Hati Calla sakit kembali. Tepat di depan matanya, tangan yang semula selalu berada di genggaman tangannya itu kini sudah berada di genggaman perempuan lain. Calla ingat, itu adalah adik kelas yang sempat membuat Calla ngambek saat dia dan Raka masih berpacaran.

Apa hubungan kamu udah dimulai sejak saat itu? Jadi ini alasannya ketika kamu bahkan nggak minta penjelasan dari aku.

Mata Calla sudah berkaca. Melihat bagaimana perempuan itu tertawa senang berada di genggaman tangan Raka kian menggores hatinya. Dulu, dia yang berada di posisi itu.

"Cal?"

Calla tersentak ketika ada yang menepuk pundak kirinya. Sebelum menoleh, Calla menyempatkan untuk mengusap matanya yang tadi berkaca. "Sandi?"

Si empunya nama tak melihat Calla. Laki-laki itu justru melihat lurus dimana Raka beserta perempuan itu berada. "Raka--"
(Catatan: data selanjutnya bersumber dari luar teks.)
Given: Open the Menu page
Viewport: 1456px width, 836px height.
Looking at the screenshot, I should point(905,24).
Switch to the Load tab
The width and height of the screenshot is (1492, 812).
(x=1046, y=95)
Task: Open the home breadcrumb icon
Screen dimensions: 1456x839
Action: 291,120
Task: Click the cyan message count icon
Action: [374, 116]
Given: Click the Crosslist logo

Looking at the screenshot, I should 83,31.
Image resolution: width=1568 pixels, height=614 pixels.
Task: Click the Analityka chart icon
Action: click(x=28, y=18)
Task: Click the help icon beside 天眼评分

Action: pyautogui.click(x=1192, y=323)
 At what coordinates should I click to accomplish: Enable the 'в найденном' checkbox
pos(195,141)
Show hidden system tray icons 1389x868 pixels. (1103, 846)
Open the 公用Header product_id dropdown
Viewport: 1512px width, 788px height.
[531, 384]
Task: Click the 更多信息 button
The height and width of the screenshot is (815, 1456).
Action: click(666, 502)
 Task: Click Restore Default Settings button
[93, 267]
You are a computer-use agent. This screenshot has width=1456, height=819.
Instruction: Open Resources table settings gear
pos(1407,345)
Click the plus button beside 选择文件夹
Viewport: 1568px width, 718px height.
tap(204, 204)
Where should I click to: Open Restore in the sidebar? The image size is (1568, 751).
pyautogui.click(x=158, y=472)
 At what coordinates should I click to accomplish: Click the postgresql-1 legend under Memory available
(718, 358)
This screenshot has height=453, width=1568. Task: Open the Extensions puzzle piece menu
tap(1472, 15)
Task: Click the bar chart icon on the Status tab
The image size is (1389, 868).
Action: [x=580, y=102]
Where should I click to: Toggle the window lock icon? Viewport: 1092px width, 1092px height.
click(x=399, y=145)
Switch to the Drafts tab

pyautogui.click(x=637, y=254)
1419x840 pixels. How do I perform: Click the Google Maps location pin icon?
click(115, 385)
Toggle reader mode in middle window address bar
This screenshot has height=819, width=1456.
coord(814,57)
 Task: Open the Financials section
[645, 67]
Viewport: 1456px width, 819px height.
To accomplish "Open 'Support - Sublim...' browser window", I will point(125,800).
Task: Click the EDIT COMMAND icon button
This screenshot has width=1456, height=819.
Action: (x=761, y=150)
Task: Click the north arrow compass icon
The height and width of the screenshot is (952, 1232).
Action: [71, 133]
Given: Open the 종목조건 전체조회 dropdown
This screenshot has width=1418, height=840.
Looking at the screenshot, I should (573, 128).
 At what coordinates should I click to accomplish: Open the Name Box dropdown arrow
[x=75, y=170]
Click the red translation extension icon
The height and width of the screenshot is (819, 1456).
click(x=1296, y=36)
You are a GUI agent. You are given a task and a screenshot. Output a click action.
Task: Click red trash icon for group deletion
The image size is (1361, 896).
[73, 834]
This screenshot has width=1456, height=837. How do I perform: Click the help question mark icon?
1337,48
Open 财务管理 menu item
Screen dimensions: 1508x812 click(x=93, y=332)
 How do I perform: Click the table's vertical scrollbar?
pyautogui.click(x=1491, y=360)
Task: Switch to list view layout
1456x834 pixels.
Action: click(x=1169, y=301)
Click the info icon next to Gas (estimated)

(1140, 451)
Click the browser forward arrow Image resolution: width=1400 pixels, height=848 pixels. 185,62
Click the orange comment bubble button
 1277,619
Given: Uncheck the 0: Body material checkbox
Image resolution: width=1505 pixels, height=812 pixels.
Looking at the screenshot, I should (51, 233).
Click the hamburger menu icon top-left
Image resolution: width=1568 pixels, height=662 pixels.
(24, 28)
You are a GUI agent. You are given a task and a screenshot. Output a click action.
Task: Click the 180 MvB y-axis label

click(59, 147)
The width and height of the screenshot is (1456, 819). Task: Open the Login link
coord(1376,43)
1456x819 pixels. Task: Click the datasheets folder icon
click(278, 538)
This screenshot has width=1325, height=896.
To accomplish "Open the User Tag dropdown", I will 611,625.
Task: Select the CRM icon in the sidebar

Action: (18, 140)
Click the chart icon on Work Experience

Belum sempat Sandi menyelesaikan kalimatnya, Calla buru-buru memotong. Dia enggan mendengar kalimat dari Sandi yang padahal dia sendiri sudah melihatnya. "Sekarang kita udah masing-masing. Nggak ada yang salah dengan apa yang barusan aku dan kamu lihat."

# # #

Bab dua sembilan

Duhh, maaf banget ya updatenya lama😭

Semoga kedepannya enggak telat lagi ya. Hehe doain.